After my initial 30 day test period, I’ve been impressed with the acceleration and increased torque in comparison with their circular cousins at slower RPMs where the ovular shape seems to minimize output force in my 3 o’clock dead spot to get my wagon wheels rolling. Pedaling on the road in the 36t or staying in the smaller 26t ring on faster segments induces choppy pedaling, albeit having an imbalance between my two legs following multiple knee scopes might be accentuating this perceived chop. My right knee with patellar cartilage defects is noticeably happier and less strained accelerating 29” wagon wheels through undulating technical terrain at lower RPMs using the Absolute Blacks. For riders entering the 75 RPM range and over on a consistent basis, any benefits from minimizing the forces required to muscle through the dead spots, may be insignificant. In my opinion, these rings deliver a unique performance touch for mashers and grinders that is far from subtle and might even offer an edge on technical climbs, rock gardens, or clearing a tricky log pile.
Mechanically minded riders might express immediate concerns regarding shifting, chain suck, chain tension, crank compatibility, and smooth meshing between the links and teeth. In my case, the 64/104 Absolute Rings mounted directly to my Lightning Cranks 64/104 BCD Spider without issue besides shortening the bolts for the large ring. My assumption is Absolute chose to drill deeper insets to ensure the bolts are tucked away thereby avoiding chain snag. The only important installation side note is to make extra certain the small imprinted circle on the small ring and triangle tab on the larger ring align with the crank arm otherwise the oval will not align to your dead spot.

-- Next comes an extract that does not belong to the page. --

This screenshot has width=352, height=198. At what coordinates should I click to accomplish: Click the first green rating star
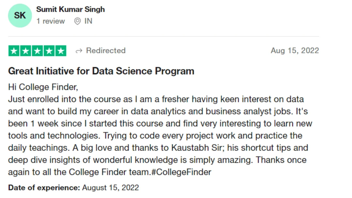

Shifting was actually smoother and more precise than my previous ramped and pinned KCNC Chainrings and chain tension proved to be an unnecessary concern. Since Loctite and similar cyanoacrylate products tend to breakdown in the blazing heat of the desert Southwest, I am in the habit of using a bit of pipe joining compound to seal and lock threads. Whether these chainrings distribute force unevenly is a debate better left to mechanical engineers with the time to complete a Finite Element Analysis, but during the first week of testing, the outer bolts continually loosened regardless of initial torque. Eventually, I placed fine lock-washers under the bolt heads and added a drop of blue Loctite. 400 miles later, shifting is still spot on and the loosening bolt issue has been resolved without further tightening. The teeth are still free of burrs and perfectly intact even after clawing over logs.
While certainly not an innovation on par with tubeless tires, disc brakes, wider bars, shorter stems, thru-axles, or current suspension forks, oval chainrings complement mashing and muscling larger wheels through the ugliest terrains. Unfortunately to date, there appears to be few biomechanical studies establishing the degree of ovularization required to provide the best mechanical advantage, so keywords such as “optimized” should be dismissed in favor of “possibly improved” or “could offer an advantage.” Without evidence or double blind studies to back up adopting ovular rings, opinions and reviews are purely subjective and are sure to fall in-line with the endless marketing hype surrounding 29ers, 27.5+, fat bikes, boost, and other innovations touted as being the holy grail for launching weekend warriors to the podium, therefore I would not expect any concrete or final conclusions to hit the bike magazines anytime soon.